%%

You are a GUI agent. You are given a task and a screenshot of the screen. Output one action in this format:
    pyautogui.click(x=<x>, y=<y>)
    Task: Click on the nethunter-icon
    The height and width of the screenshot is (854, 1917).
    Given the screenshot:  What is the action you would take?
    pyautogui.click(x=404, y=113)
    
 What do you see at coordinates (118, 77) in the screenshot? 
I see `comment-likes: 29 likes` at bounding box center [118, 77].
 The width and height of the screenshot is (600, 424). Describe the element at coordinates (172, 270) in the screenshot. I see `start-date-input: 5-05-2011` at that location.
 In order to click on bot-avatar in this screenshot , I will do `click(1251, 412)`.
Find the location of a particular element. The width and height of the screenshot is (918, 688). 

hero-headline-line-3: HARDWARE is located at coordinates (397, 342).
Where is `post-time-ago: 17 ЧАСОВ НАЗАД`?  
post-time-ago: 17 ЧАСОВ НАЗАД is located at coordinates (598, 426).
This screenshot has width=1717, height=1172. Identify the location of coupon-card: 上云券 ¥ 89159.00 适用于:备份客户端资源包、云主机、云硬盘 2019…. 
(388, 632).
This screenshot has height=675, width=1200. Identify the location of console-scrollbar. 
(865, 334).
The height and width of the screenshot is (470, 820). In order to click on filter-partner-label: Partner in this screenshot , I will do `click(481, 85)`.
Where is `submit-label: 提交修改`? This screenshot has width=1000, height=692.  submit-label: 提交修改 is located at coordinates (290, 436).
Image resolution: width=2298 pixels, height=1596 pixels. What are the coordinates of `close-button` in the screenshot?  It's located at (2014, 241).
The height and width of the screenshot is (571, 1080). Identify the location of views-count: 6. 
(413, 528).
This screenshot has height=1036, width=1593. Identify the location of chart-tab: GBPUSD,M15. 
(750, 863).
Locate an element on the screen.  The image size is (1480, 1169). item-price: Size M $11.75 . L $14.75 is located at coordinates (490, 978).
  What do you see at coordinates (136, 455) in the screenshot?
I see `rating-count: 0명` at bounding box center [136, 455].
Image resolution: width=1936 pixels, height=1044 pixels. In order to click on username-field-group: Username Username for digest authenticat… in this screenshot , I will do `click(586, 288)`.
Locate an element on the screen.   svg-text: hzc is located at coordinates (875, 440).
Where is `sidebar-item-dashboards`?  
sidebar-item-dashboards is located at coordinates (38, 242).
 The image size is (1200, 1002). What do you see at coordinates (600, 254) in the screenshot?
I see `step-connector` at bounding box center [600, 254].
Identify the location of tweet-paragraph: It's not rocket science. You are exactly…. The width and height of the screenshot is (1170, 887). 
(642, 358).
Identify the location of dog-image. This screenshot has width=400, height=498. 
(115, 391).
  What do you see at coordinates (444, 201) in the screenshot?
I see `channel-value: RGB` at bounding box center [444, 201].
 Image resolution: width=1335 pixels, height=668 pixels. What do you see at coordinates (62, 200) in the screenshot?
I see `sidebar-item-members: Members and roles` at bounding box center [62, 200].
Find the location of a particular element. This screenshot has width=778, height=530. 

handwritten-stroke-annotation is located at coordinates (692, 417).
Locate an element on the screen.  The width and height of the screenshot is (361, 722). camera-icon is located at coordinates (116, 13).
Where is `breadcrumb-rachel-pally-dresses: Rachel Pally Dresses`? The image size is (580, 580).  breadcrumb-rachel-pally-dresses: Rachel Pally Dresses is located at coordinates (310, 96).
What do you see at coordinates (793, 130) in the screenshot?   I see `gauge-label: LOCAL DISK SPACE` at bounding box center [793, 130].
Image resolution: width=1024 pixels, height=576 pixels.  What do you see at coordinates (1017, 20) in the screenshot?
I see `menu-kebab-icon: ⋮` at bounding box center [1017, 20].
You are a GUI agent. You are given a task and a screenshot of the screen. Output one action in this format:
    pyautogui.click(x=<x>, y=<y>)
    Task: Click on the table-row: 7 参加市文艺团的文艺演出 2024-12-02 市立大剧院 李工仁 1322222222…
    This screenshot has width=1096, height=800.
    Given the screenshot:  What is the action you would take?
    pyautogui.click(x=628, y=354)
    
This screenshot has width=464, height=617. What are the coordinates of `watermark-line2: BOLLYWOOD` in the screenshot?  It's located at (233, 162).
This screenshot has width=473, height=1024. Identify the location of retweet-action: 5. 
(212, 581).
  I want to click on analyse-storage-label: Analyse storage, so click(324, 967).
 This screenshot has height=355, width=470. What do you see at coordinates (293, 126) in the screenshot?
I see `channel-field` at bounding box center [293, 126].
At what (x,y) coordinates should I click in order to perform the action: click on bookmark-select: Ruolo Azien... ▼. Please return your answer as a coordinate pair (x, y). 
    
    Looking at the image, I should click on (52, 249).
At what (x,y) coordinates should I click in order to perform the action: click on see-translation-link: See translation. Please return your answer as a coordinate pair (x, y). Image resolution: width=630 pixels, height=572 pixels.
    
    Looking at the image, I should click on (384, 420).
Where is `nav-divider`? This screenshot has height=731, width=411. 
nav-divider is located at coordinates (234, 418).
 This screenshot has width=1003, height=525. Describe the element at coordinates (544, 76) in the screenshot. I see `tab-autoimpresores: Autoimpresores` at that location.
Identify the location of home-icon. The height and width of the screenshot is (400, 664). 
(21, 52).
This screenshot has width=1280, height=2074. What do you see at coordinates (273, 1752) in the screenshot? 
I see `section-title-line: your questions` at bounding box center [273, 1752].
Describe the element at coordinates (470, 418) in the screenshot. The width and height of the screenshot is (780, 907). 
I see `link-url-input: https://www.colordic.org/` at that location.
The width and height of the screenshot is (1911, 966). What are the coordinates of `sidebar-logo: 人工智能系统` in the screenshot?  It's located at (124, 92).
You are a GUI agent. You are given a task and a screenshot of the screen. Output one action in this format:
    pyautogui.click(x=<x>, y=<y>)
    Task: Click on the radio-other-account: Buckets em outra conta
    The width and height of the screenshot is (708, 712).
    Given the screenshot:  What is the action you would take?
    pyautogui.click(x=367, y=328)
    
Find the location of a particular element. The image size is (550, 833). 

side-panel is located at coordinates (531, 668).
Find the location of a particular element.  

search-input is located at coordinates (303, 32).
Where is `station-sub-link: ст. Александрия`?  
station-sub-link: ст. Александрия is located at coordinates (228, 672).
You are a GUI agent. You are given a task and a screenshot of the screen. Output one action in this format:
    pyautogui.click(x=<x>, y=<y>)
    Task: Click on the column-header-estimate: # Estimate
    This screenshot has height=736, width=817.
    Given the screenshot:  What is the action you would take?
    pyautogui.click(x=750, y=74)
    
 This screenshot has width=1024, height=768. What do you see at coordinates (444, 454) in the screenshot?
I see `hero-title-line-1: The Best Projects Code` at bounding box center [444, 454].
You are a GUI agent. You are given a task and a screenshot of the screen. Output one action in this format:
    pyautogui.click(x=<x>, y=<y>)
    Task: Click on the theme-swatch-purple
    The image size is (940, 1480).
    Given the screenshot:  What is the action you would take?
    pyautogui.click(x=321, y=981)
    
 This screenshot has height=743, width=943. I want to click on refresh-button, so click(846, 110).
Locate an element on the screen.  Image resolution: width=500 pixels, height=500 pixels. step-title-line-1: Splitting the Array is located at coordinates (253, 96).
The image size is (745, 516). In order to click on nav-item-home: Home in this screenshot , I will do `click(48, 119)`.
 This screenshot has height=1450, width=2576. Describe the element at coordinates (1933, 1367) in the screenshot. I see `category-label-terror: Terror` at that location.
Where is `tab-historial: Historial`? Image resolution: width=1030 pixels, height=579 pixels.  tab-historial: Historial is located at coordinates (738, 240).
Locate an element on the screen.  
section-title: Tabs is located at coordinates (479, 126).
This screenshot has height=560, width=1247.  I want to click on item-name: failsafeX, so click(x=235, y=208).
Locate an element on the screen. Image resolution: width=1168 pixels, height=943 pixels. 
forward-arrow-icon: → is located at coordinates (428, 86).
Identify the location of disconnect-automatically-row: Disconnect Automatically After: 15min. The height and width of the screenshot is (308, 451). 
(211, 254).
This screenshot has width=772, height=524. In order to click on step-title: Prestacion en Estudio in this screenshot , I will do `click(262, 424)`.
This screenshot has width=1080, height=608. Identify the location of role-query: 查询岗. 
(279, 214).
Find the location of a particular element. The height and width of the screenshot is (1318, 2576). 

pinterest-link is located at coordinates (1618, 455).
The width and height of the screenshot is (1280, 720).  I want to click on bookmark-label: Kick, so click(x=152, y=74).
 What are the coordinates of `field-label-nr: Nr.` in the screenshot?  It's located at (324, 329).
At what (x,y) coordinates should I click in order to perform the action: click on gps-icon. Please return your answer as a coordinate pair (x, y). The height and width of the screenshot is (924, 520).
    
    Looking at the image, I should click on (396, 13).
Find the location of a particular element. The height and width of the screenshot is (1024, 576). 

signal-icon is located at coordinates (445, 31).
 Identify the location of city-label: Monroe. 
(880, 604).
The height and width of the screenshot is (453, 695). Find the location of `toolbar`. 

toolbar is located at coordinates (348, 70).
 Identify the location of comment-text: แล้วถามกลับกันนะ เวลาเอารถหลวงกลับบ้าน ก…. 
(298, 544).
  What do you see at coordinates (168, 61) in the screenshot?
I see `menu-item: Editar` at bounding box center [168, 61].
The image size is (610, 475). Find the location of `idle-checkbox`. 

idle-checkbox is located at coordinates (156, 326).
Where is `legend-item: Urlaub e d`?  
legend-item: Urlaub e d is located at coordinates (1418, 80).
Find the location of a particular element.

%%

=== Exercise ===
Swap "width" for "breadth" in the entries from the line with "Identify the location of city-label: Monroe." up to and including the line with "center [168, 61].", and give those lines again with nothing else changed.

=== Task output ===
 Identify the location of city-label: Monroe. 
(880, 604).
The height and breadth of the screenshot is (453, 695). Find the location of `toolbar`. 

toolbar is located at coordinates (348, 70).
 Identify the location of comment-text: แล้วถามกลับกันนะ เวลาเอารถหลวงกลับบ้าน ก…. 
(298, 544).
  What do you see at coordinates (168, 61) in the screenshot?
I see `menu-item: Editar` at bounding box center [168, 61].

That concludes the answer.